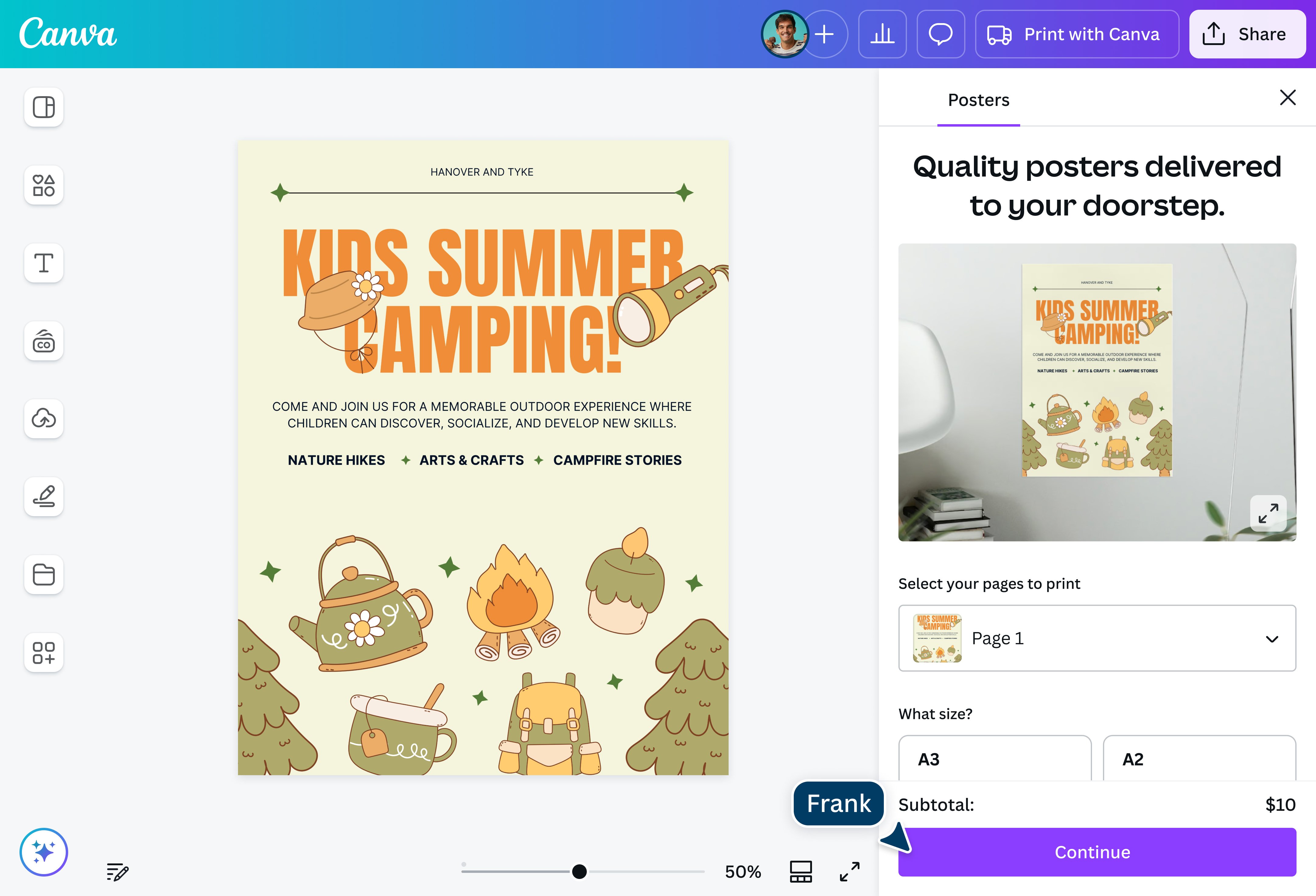This screenshot has height=896, width=1316.
Task: Switch to the Posters tab
Action: tap(978, 100)

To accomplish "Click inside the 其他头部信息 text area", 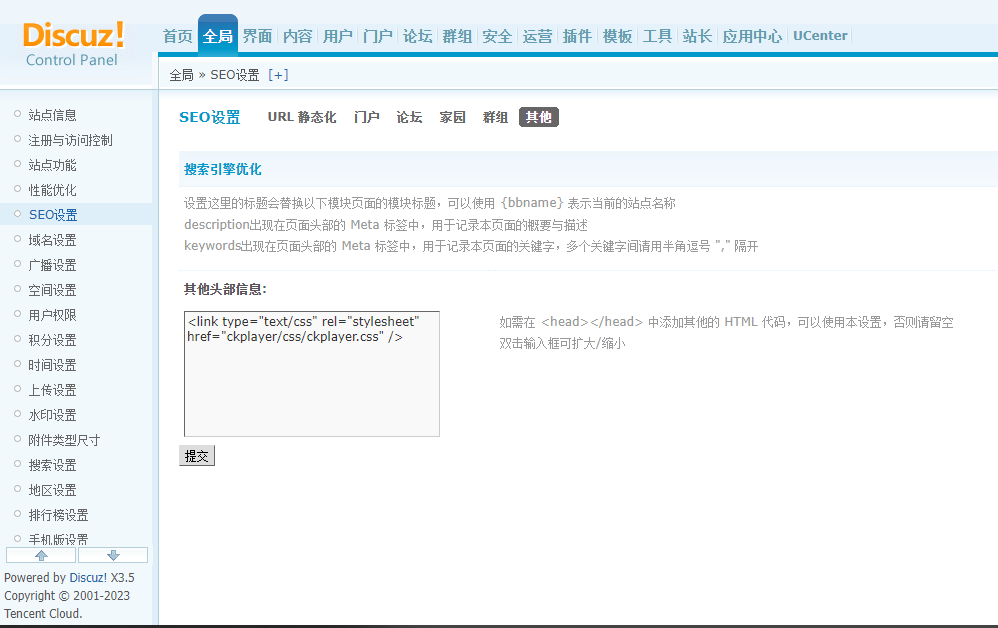I will click(311, 385).
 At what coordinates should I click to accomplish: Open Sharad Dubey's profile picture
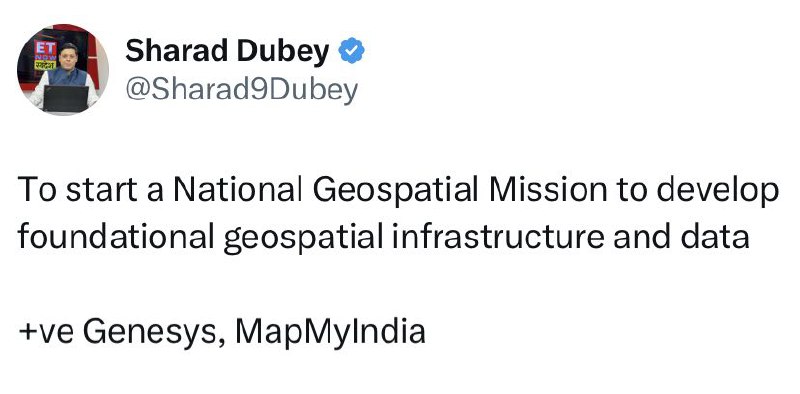point(63,70)
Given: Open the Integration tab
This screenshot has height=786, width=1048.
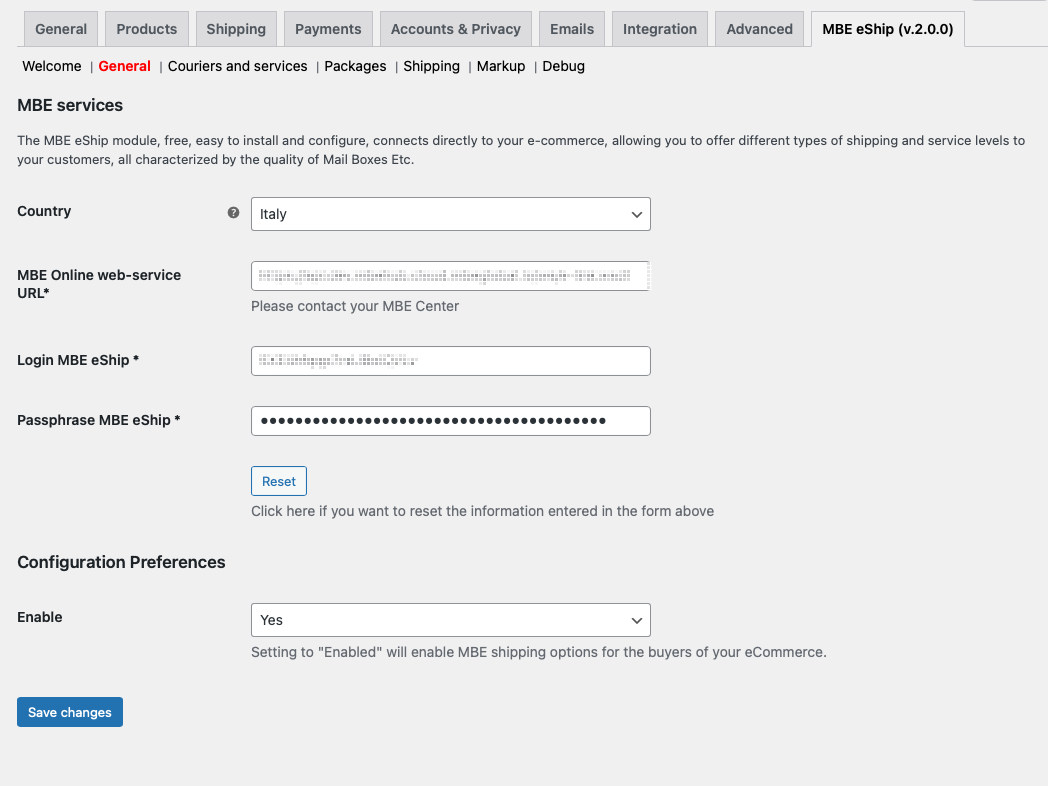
================================
Please copy the lines above word for word, from the line with "Given: Open the Integration tab" to the last line, and leave out the pictures.

#### [Task response]
Given: Open the Integration tab
This screenshot has height=786, width=1048.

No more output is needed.